-------- Entries supplied

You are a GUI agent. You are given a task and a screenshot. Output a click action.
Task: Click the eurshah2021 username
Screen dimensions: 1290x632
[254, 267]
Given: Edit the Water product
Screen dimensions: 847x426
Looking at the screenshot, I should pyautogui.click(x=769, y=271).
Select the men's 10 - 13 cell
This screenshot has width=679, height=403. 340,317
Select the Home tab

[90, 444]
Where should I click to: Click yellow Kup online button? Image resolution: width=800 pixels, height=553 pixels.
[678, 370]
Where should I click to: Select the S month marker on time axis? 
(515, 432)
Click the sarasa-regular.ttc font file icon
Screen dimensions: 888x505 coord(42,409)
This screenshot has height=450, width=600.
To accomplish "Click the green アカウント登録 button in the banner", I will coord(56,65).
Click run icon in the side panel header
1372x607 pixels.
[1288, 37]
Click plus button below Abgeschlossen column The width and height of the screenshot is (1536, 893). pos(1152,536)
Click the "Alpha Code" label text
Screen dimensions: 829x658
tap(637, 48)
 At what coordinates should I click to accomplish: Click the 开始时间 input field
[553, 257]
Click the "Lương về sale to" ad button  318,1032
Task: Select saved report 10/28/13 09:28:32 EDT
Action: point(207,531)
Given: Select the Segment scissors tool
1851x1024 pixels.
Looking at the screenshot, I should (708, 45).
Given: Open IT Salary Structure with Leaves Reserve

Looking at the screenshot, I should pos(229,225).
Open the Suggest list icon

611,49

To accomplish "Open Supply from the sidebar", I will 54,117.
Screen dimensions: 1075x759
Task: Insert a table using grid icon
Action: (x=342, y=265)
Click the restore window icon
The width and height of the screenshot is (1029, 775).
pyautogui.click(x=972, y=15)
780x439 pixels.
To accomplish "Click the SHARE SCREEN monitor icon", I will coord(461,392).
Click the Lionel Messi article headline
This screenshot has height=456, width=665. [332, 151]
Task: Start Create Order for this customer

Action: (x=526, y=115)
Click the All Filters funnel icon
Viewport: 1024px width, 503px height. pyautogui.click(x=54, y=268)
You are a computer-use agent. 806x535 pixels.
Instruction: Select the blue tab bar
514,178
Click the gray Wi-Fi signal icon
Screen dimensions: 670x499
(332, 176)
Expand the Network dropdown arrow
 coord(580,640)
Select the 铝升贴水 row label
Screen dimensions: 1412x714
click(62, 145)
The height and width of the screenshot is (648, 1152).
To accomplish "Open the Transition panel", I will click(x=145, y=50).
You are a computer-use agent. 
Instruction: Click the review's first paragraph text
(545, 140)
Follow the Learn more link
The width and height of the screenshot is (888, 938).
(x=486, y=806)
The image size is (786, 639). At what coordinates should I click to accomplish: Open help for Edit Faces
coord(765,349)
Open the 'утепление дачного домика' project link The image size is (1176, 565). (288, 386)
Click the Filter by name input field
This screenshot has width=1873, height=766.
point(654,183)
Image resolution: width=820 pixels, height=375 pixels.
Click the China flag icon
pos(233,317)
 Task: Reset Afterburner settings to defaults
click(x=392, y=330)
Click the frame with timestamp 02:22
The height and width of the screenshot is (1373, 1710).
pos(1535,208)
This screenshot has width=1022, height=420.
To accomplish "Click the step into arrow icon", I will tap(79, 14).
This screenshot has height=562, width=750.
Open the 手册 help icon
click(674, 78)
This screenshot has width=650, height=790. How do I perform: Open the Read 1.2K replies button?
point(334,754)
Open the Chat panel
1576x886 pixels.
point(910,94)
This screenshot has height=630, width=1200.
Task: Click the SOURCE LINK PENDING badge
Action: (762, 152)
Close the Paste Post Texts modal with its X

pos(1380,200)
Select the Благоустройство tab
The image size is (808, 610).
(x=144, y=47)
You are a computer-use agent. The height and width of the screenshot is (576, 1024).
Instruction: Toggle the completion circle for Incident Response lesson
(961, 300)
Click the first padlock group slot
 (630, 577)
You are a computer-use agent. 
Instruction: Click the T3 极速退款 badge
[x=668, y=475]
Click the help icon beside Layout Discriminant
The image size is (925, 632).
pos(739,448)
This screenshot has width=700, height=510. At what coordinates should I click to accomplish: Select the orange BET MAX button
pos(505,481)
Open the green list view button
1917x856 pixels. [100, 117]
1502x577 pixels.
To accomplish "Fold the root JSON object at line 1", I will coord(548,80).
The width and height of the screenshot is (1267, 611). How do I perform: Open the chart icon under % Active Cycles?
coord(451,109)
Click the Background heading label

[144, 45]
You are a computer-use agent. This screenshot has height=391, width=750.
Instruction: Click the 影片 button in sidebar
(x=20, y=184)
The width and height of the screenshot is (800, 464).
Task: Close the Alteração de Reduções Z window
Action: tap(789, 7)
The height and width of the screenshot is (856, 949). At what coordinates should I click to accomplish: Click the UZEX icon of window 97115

----------------

Work to complete: Take the entries above and return only the lines from the one with "Click the All Filters funnel icon" to the one with "Open the Chat panel", both included, unchanged.

Expected answer:
Click the All Filters funnel icon
Viewport: 1024px width, 503px height. pyautogui.click(x=54, y=268)
You are a computer-use agent. 806x535 pixels.
Instruction: Select the blue tab bar
514,178
Click the gray Wi-Fi signal icon
Screen dimensions: 670x499
(332, 176)
Expand the Network dropdown arrow
 coord(580,640)
Select the 铝升贴水 row label
Screen dimensions: 1412x714
click(62, 145)
The height and width of the screenshot is (648, 1152).
To accomplish "Open the Transition panel", I will click(x=145, y=50).
You are a computer-use agent. 
Instruction: Click the review's first paragraph text
(545, 140)
Follow the Learn more link
The width and height of the screenshot is (888, 938).
(x=486, y=806)
The image size is (786, 639). At what coordinates should I click to accomplish: Open help for Edit Faces
coord(765,349)
Open the 'утепление дачного домика' project link The image size is (1176, 565). (288, 386)
Click the Filter by name input field
This screenshot has width=1873, height=766.
point(654,183)
Image resolution: width=820 pixels, height=375 pixels.
Click the China flag icon
pos(233,317)
 Task: Reset Afterburner settings to defaults
click(x=392, y=330)
Click the frame with timestamp 02:22
The height and width of the screenshot is (1373, 1710).
pos(1535,208)
This screenshot has width=1022, height=420.
To accomplish "Click the step into arrow icon", I will tap(79, 14).
This screenshot has height=562, width=750.
Open the 手册 help icon
click(674, 78)
This screenshot has width=650, height=790. How do I perform: Open the Read 1.2K replies button?
point(334,754)
Open the Chat panel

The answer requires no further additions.